**What the task asks:** Could you retype every one of the items below word for word, changing nothing?

**Supplied data:**
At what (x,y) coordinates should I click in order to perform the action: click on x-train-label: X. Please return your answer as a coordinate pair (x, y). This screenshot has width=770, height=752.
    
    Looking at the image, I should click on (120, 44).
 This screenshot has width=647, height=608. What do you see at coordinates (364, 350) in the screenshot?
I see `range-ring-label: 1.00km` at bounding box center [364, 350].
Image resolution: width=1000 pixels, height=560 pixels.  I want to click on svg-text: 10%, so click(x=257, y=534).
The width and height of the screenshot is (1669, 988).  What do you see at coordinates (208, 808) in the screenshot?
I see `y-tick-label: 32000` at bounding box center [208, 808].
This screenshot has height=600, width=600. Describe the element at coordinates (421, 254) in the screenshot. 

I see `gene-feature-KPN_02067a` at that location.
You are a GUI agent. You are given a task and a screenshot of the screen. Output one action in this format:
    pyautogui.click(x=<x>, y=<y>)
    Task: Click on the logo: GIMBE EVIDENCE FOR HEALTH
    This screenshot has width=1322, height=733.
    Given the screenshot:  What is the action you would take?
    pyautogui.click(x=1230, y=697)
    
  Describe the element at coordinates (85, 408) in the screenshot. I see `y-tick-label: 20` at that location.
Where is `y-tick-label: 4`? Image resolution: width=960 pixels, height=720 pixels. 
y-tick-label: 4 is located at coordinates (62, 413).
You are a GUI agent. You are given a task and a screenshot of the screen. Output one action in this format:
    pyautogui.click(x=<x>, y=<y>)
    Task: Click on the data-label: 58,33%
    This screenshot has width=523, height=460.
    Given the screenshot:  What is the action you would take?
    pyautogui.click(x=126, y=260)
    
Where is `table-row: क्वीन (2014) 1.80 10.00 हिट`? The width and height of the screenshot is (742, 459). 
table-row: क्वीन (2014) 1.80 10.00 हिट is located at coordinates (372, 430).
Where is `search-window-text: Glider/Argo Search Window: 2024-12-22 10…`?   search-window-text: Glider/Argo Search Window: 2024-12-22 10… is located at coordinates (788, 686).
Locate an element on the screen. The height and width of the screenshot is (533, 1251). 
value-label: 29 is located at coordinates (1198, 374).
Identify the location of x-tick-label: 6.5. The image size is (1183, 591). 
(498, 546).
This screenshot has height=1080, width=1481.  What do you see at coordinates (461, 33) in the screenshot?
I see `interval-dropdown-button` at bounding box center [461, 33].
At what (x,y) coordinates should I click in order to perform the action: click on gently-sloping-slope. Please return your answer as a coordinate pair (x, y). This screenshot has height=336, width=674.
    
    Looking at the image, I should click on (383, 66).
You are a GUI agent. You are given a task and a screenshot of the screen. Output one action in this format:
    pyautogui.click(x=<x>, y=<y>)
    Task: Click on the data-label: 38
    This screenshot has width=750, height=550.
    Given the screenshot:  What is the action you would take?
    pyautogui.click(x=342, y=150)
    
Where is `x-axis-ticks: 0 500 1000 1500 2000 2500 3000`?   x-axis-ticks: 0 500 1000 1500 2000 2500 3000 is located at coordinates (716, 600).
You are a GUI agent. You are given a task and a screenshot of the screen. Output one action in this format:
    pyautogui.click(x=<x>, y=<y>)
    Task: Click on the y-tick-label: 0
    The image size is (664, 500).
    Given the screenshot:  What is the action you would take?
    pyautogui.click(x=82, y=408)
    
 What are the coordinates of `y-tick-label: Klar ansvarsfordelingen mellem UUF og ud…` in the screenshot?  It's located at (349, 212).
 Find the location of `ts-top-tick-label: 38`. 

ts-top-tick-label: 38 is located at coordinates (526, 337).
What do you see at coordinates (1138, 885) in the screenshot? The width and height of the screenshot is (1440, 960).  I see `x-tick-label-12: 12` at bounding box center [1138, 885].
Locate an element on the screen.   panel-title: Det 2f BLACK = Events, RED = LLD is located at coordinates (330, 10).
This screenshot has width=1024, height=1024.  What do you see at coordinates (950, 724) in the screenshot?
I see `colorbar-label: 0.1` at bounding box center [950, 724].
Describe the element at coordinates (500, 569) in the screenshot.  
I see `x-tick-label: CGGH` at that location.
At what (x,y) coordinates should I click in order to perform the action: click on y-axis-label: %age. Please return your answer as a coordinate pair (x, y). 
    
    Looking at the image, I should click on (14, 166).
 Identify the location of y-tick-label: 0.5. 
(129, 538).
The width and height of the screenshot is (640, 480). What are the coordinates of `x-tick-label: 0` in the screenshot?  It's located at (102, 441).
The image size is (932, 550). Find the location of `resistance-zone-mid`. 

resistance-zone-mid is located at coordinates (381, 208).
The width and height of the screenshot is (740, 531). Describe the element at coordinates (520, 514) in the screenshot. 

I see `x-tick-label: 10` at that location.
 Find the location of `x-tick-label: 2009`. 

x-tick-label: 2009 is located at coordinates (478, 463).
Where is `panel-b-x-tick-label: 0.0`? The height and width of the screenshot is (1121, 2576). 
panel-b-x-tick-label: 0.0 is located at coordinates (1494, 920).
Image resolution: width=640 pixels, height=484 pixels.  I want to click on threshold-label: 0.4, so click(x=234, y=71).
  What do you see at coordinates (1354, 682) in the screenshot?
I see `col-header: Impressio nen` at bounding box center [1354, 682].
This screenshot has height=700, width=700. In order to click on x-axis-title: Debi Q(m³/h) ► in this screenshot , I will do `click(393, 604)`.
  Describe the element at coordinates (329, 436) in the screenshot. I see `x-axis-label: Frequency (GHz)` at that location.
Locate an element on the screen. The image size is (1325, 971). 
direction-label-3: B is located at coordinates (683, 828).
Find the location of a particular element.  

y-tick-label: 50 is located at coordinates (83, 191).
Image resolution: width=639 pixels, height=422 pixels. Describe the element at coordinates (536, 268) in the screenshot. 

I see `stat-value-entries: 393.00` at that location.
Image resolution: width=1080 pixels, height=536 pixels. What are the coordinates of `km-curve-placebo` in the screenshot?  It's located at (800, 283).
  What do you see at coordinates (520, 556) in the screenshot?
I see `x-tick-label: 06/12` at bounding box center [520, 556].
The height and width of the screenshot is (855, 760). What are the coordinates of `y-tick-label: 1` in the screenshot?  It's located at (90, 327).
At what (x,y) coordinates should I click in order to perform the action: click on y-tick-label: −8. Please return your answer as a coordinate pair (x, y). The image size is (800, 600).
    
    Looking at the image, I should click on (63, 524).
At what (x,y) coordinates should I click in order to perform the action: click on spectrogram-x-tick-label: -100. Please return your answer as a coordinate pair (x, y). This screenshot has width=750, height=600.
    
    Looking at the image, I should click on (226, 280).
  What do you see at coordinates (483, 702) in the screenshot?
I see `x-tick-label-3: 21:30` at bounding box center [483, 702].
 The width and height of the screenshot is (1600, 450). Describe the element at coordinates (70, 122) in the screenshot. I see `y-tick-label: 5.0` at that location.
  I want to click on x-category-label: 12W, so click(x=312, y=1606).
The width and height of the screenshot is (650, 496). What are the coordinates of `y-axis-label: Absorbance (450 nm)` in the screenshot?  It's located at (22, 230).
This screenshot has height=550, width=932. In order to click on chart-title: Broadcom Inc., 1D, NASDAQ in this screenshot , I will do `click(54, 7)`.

**Solved problem:**
At what (x,y) coordinates should I click in order to perform the action: click on x-train-label: X. Please return your answer as a coordinate pair (x, y). This screenshot has width=770, height=752.
    
    Looking at the image, I should click on (120, 44).
 This screenshot has width=647, height=608. What do you see at coordinates (364, 350) in the screenshot?
I see `range-ring-label: 1.00km` at bounding box center [364, 350].
Image resolution: width=1000 pixels, height=560 pixels.  I want to click on svg-text: 10%, so click(x=257, y=534).
The width and height of the screenshot is (1669, 988).  What do you see at coordinates (208, 808) in the screenshot?
I see `y-tick-label: 32000` at bounding box center [208, 808].
This screenshot has height=600, width=600. Describe the element at coordinates (421, 254) in the screenshot. 

I see `gene-feature-KPN_02067a` at that location.
You are a GUI agent. You are given a task and a screenshot of the screen. Output one action in this format:
    pyautogui.click(x=<x>, y=<y>)
    Task: Click on the logo: GIMBE EVIDENCE FOR HEALTH
    This screenshot has width=1322, height=733.
    Given the screenshot:  What is the action you would take?
    pyautogui.click(x=1230, y=697)
    
  Describe the element at coordinates (85, 408) in the screenshot. I see `y-tick-label: 20` at that location.
Where is `y-tick-label: 4`? Image resolution: width=960 pixels, height=720 pixels. 
y-tick-label: 4 is located at coordinates (62, 413).
You are a GUI agent. You are given a task and a screenshot of the screen. Output one action in this format:
    pyautogui.click(x=<x>, y=<y>)
    Task: Click on the data-label: 58,33%
    This screenshot has width=523, height=460.
    Given the screenshot:  What is the action you would take?
    pyautogui.click(x=126, y=260)
    
Where is `table-row: क्वीन (2014) 1.80 10.00 हिट`? The width and height of the screenshot is (742, 459). 
table-row: क्वीन (2014) 1.80 10.00 हिट is located at coordinates (372, 430).
Where is `search-window-text: Glider/Argo Search Window: 2024-12-22 10…`?   search-window-text: Glider/Argo Search Window: 2024-12-22 10… is located at coordinates (788, 686).
Locate an element on the screen. The height and width of the screenshot is (533, 1251). 
value-label: 29 is located at coordinates (1198, 374).
Identify the location of x-tick-label: 6.5. The image size is (1183, 591). 
(498, 546).
This screenshot has height=1080, width=1481.  What do you see at coordinates (461, 33) in the screenshot?
I see `interval-dropdown-button` at bounding box center [461, 33].
At what (x,y) coordinates should I click in order to perform the action: click on gently-sloping-slope. Please return your answer as a coordinate pair (x, y). This screenshot has height=336, width=674.
    
    Looking at the image, I should click on (383, 66).
You are a GUI agent. You are given a task and a screenshot of the screen. Output one action in this format:
    pyautogui.click(x=<x>, y=<y>)
    Task: Click on the data-label: 38
    This screenshot has width=750, height=550.
    Given the screenshot:  What is the action you would take?
    pyautogui.click(x=342, y=150)
    
Where is `x-axis-ticks: 0 500 1000 1500 2000 2500 3000`?   x-axis-ticks: 0 500 1000 1500 2000 2500 3000 is located at coordinates (716, 600).
You are a GUI agent. You are given a task and a screenshot of the screen. Output one action in this format:
    pyautogui.click(x=<x>, y=<y>)
    Task: Click on the y-tick-label: 0
    The image size is (664, 500).
    Given the screenshot:  What is the action you would take?
    pyautogui.click(x=82, y=408)
    
 What are the coordinates of `y-tick-label: Klar ansvarsfordelingen mellem UUF og ud…` in the screenshot?  It's located at (349, 212).
 Find the location of `ts-top-tick-label: 38`. 

ts-top-tick-label: 38 is located at coordinates (526, 337).
What do you see at coordinates (1138, 885) in the screenshot? The width and height of the screenshot is (1440, 960).  I see `x-tick-label-12: 12` at bounding box center [1138, 885].
Locate an element on the screen.   panel-title: Det 2f BLACK = Events, RED = LLD is located at coordinates (330, 10).
This screenshot has width=1024, height=1024.  What do you see at coordinates (950, 724) in the screenshot?
I see `colorbar-label: 0.1` at bounding box center [950, 724].
Describe the element at coordinates (500, 569) in the screenshot.  
I see `x-tick-label: CGGH` at that location.
At what (x,y) coordinates should I click in order to perform the action: click on y-axis-label: %age. Please return your answer as a coordinate pair (x, y). 
    
    Looking at the image, I should click on (14, 166).
 Identify the location of y-tick-label: 0.5. 
(129, 538).
The width and height of the screenshot is (640, 480). What are the coordinates of `x-tick-label: 0` in the screenshot?  It's located at (102, 441).
The image size is (932, 550). Find the location of `resistance-zone-mid`. 

resistance-zone-mid is located at coordinates (381, 208).
The width and height of the screenshot is (740, 531). Describe the element at coordinates (520, 514) in the screenshot. 

I see `x-tick-label: 10` at that location.
 Find the location of `x-tick-label: 2009`. 

x-tick-label: 2009 is located at coordinates (478, 463).
Where is `panel-b-x-tick-label: 0.0`? The height and width of the screenshot is (1121, 2576). 
panel-b-x-tick-label: 0.0 is located at coordinates (1494, 920).
Image resolution: width=640 pixels, height=484 pixels.  I want to click on threshold-label: 0.4, so click(x=234, y=71).
  What do you see at coordinates (1354, 682) in the screenshot?
I see `col-header: Impressio nen` at bounding box center [1354, 682].
This screenshot has height=700, width=700. In order to click on x-axis-title: Debi Q(m³/h) ► in this screenshot , I will do `click(393, 604)`.
  Describe the element at coordinates (329, 436) in the screenshot. I see `x-axis-label: Frequency (GHz)` at that location.
Locate an element on the screen. The image size is (1325, 971). 
direction-label-3: B is located at coordinates (683, 828).
Find the location of a particular element.  

y-tick-label: 50 is located at coordinates (83, 191).
Image resolution: width=639 pixels, height=422 pixels. Describe the element at coordinates (536, 268) in the screenshot. 

I see `stat-value-entries: 393.00` at that location.
Image resolution: width=1080 pixels, height=536 pixels. What are the coordinates of `km-curve-placebo` in the screenshot?  It's located at (800, 283).
  What do you see at coordinates (520, 556) in the screenshot?
I see `x-tick-label: 06/12` at bounding box center [520, 556].
The height and width of the screenshot is (855, 760). What are the coordinates of `y-tick-label: 1` in the screenshot?  It's located at (90, 327).
At what (x,y) coordinates should I click in order to perform the action: click on y-tick-label: −8. Please return your answer as a coordinate pair (x, y). The image size is (800, 600).
    
    Looking at the image, I should click on (63, 524).
At what (x,y) coordinates should I click in order to perform the action: click on spectrogram-x-tick-label: -100. Please return your answer as a coordinate pair (x, y). This screenshot has width=750, height=600.
    
    Looking at the image, I should click on (226, 280).
  What do you see at coordinates (483, 702) in the screenshot?
I see `x-tick-label-3: 21:30` at bounding box center [483, 702].
 The width and height of the screenshot is (1600, 450). Describe the element at coordinates (70, 122) in the screenshot. I see `y-tick-label: 5.0` at that location.
  I want to click on x-category-label: 12W, so click(x=312, y=1606).
The width and height of the screenshot is (650, 496). What are the coordinates of `y-axis-label: Absorbance (450 nm)` in the screenshot?  It's located at (22, 230).
This screenshot has height=550, width=932. In order to click on chart-title: Broadcom Inc., 1D, NASDAQ in this screenshot , I will do `click(54, 7)`.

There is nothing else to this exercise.